By Isaac Cohen*
The decision, adopted by the emergency manager of Detroit Kevin Orr, to request from a federal court that the city be declared in bankruptcy is the largest in the history of the United States.
There have been other cases of municipal bankruptcy dealt with in federal court. The next in size was Jefferson County, Alabama, in 2011, a city of 659,000 inhabitants with an outstanding debt of $4.2 billion. In the state of California, there have been other municipal bankruptcies, such as Orange County in 1994, a city of 2.4 million persons, with a debt of $2.0 billion.

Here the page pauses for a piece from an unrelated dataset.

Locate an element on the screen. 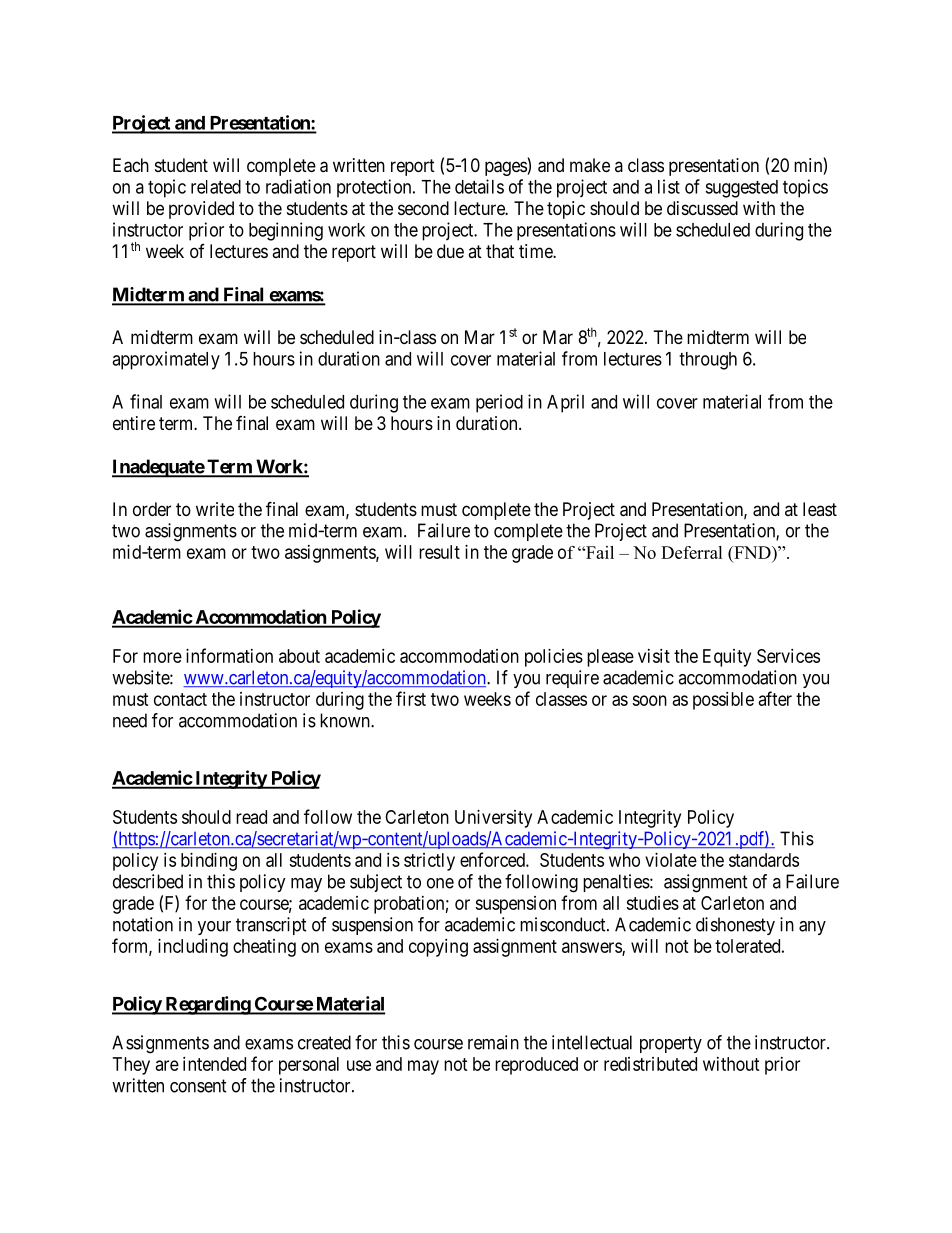  University is located at coordinates (493, 819).
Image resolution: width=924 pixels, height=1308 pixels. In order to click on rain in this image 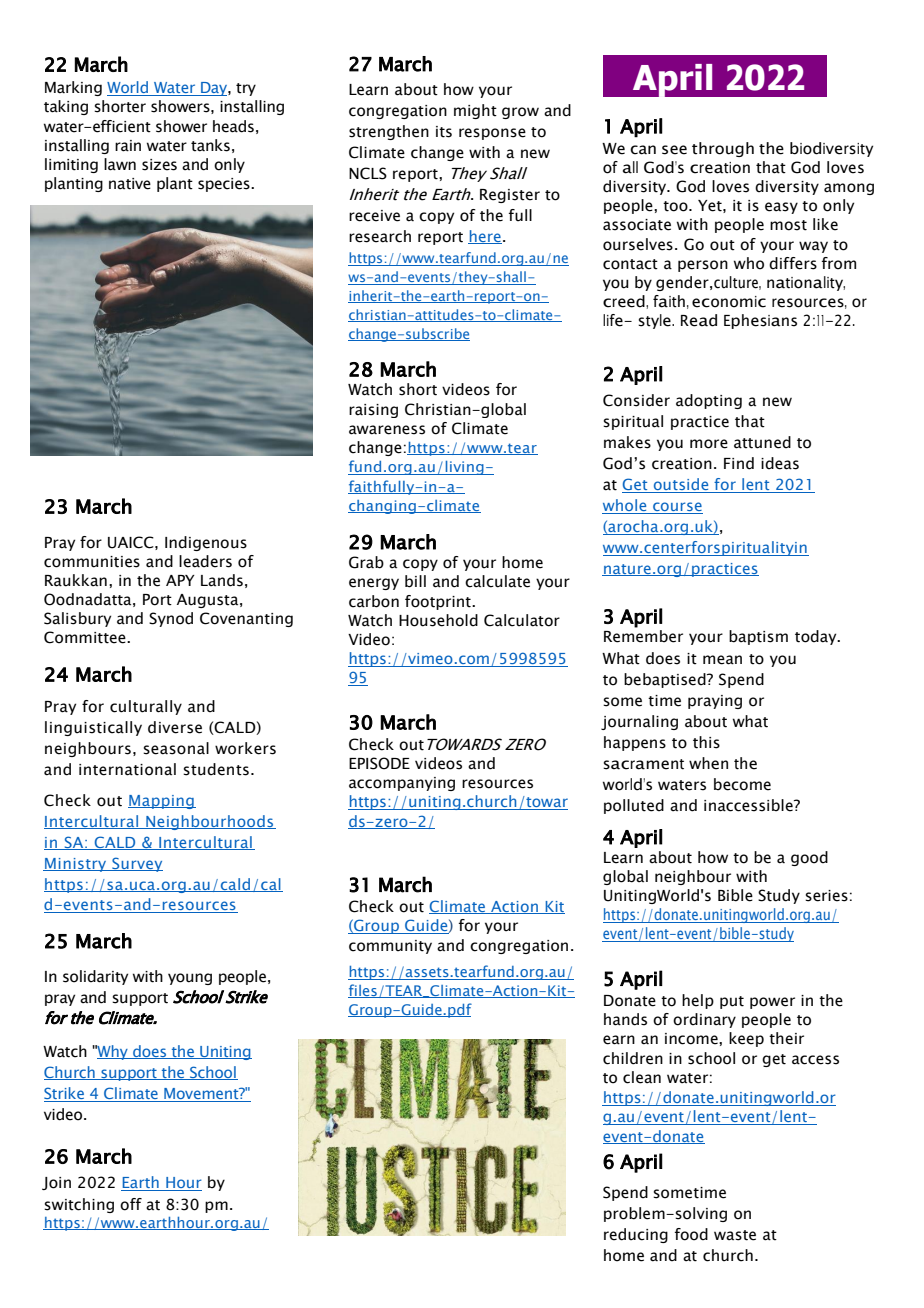, I will do `click(128, 146)`.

All of these previous cases are far from the Detroit bankruptcy, a city of 701,000 inhabitants, with an estimated debt of between $18-20 billion. More impressive is the fact that, at the turn of the 20th. Century, Detroit was the fourth most populous city in the United States, growing at the vigorous pace of the automobile industry, it reached a peak in 1950 of 1.8 million persons. The decline of the largest urban concentration in the State of Michigan is also closely linked to the sort of the automobile industry. By contrast,, the federal rescue of General Motors and Chrysler, during the Great Recession of 2009, amounted to $80 billion.
Among the creditors of the City of Detroit are 9,700 employees, 20,000 retirees and several institutional and individual holders of municipal bonds.
*International analyst and consultant. Commentator on economic and financial issues for CNN en Español TV and radio. Former Director, UNECLAC Washington Office.